Schreiben Sie Zeilen aus dem nachstehenden Material unverändert ab. Beginnen Sie mit der Zeile, die „Click U.S. Embassy Syria grey verified badge“ enthält, und hören Sie nach der Zeile auf, die „will (282, 156).“ enthält.
── Bereitgestelltes Material
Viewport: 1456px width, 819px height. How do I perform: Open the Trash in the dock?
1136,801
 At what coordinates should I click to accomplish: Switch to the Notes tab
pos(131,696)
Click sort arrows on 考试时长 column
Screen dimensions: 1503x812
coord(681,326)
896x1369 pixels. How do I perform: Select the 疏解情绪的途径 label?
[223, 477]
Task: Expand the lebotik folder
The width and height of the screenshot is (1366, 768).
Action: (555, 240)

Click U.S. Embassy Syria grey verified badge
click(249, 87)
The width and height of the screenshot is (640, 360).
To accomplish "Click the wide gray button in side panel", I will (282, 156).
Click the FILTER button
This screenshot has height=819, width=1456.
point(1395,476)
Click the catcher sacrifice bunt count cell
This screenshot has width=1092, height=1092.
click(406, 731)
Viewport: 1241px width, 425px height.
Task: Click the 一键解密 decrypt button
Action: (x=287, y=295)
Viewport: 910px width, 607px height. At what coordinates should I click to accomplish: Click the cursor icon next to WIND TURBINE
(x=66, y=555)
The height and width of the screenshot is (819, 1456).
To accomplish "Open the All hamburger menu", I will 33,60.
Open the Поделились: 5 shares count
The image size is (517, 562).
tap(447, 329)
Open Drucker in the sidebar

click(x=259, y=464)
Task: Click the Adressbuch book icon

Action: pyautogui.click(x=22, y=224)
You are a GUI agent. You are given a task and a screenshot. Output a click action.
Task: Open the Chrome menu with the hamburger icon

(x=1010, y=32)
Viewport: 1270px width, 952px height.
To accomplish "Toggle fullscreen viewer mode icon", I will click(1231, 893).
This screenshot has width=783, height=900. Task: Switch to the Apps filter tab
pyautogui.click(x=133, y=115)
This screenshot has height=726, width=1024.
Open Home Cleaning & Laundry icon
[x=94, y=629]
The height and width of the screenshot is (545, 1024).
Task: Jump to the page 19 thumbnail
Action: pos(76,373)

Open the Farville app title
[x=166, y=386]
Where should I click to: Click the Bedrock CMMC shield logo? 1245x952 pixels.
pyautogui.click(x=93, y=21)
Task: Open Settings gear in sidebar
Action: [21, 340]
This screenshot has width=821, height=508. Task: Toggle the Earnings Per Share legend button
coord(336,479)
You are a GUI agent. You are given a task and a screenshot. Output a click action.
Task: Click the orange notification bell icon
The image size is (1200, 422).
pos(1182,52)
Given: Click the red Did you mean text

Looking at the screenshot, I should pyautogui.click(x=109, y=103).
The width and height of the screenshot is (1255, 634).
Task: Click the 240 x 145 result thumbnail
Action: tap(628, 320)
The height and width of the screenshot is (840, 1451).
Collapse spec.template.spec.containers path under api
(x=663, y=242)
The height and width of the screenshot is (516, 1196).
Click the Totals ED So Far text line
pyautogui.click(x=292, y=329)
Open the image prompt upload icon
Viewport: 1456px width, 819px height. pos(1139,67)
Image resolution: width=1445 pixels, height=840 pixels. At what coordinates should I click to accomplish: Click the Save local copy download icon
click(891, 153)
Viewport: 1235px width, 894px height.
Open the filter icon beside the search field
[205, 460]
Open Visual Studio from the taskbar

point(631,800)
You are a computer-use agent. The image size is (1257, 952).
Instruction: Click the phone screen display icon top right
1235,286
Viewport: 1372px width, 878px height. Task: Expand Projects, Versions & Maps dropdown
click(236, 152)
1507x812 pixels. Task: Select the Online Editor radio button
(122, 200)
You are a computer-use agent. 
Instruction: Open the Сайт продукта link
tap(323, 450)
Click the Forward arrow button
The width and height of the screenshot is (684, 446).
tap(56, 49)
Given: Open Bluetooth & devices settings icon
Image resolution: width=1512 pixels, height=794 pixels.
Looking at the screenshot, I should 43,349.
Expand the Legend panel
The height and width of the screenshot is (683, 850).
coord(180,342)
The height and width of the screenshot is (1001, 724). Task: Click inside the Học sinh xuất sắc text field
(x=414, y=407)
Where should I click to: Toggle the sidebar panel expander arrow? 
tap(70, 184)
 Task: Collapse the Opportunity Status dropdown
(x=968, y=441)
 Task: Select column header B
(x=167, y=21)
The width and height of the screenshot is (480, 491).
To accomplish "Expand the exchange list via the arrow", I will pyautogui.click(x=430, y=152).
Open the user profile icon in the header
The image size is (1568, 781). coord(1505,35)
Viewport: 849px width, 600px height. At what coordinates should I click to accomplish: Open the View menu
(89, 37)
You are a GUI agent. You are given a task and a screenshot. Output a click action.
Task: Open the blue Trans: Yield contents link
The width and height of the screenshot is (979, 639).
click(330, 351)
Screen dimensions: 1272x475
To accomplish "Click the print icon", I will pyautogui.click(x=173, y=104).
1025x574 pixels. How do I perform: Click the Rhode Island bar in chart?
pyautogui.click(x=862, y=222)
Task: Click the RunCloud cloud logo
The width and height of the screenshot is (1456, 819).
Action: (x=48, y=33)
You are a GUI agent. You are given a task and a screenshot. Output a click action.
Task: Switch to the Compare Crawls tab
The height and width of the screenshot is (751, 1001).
────
## Lösung zur Aufgabe
Click U.S. Embassy Syria grey verified badge
click(249, 87)
The width and height of the screenshot is (640, 360).
To accomplish "Click the wide gray button in side panel", I will (282, 156).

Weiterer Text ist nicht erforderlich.